Santé des trans
Premières données françaises
L'Institut national de veille sanitaire (InVS) a rendu publique une première enquête sur la santé des trans, menée pendant près d'un mois sur Internet. Malgré un biais de sélection des répondants, les résultats mettent en lumière la nécessité de poursuivre les recherches, pour construire une offre de prévention et de soins adaptée à cette population.
Biais de recrutement
« Nous comptons sur votre participation pour faire de cette enquête un vrai outil d'analyse et de collecte des besoins en matière de santé, afin d'améliorer les conditions de santé au sein de votre communauté », pouvait-on lire en introduction au questionnaire mis en ligne sur le site www.lecrips-idf.net du 7 mai au 1er juin 2007 (2). L'ambition était forte, mais les enquêteurs reconnaissent eux-mêmes qu'elle n'a pas entièrement abouti. Si 179 personnes âgées de 19 à 63 ans ont répondu à l'enquête, il s'agissait à 94 % de Français (de naissance ou par naturalisation), aux caractéristiques assez proches de la population générale, « en termes d'âge, de proportion d'immigrés, de niveau d'étude et d'activité professionnelle ». Ce qui indique un indéniable biais de recrutement via l'Internet.

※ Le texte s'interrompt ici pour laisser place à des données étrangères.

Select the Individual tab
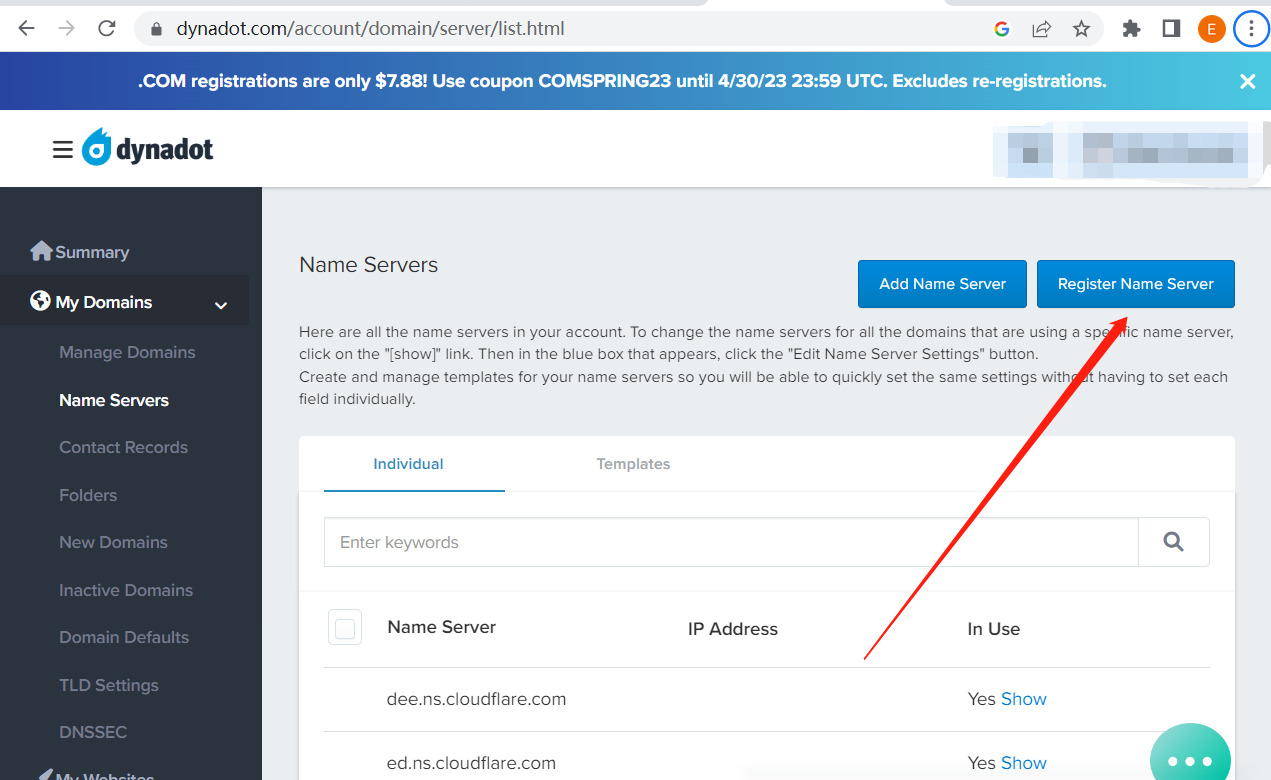This screenshot has width=1271, height=780. (x=408, y=464)
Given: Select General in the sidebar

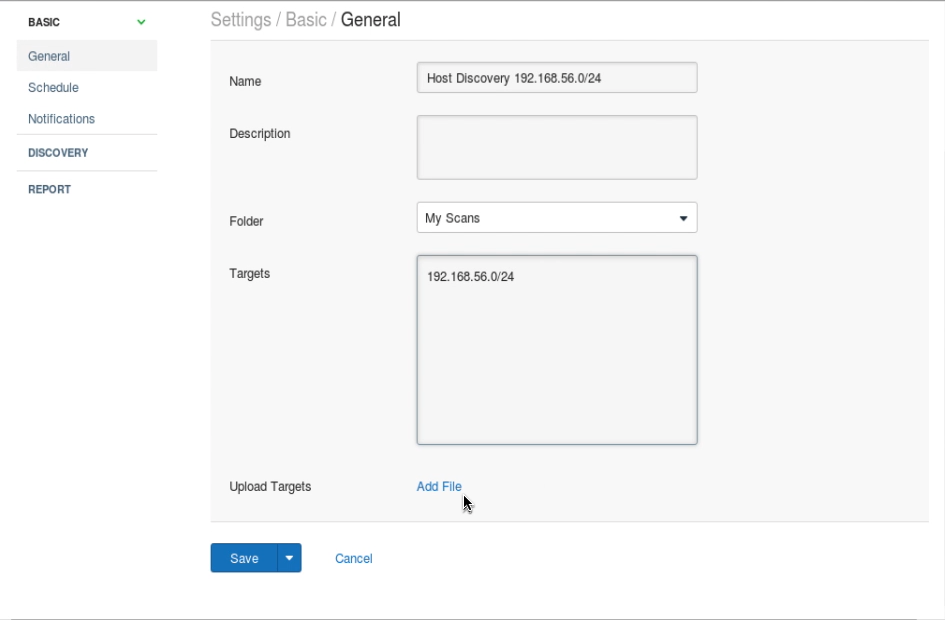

« L'enquête ne rend pas compte de la situation des travailleurs du sexe transsexuels (1,1 % des participants), dont beaucoup sont des étrangers », souligne l'étude, avant de rappeler que cette population se chiffre par centaines de personnes « à Paris, comme dans les grandes villes de France ». A mettre sans doute en cause, dans cette non participation, « outre l'accès à l'Internet : la stigmatisation, l'illégalité du statut de résidence ou la mauvaise connaissance du français ».
Risques
Malgré ces restrictions, les résultats n'ensont pas moins instructifs. Par rapport à la population générale, la population trans de l'étude se distingue en effet par moins de vie de couple, moins d'activité sexuelle, mais également par plus de prises de risques : 82 % des répondants déclarent ne jamais utiliser de préservatif pour les rapports bucco-génitaux et la moitié lors de rapports de la pénétration avec leur partenaire principal. La consommation de psychotropes et de drogues illicites est également plus forte qu'en population générale : 15,1 % des répondants ont expérimenté la cocaïne et 8,1 % l'héroïne, contre respectivement 2 % et 2,6 %. Côté dépistage, 21 % des personnes interrogées disent n'y avoir jamais eu recours et parmi les personnes qui ont déjà été testées, 5,7 % se déclarent séropositives. Un chiffre inquiétant et certainement sous-évalué du fait du mode de recrutement de l'enquête. Enfin, 20 % des participants avouent avoir renoncé à consulter un médecin traitant par peur d'être discriminé du fait de leur transsexualité tandis que 49 % ont subi une discrimination ou renoncé à un droit de peur d'en subir une. Autant de données qui confirment l'importance de poursuivre l'étude des enjeux de santé chez les trans et de développer, en retour, les actions sanitaires et sociales adaptées.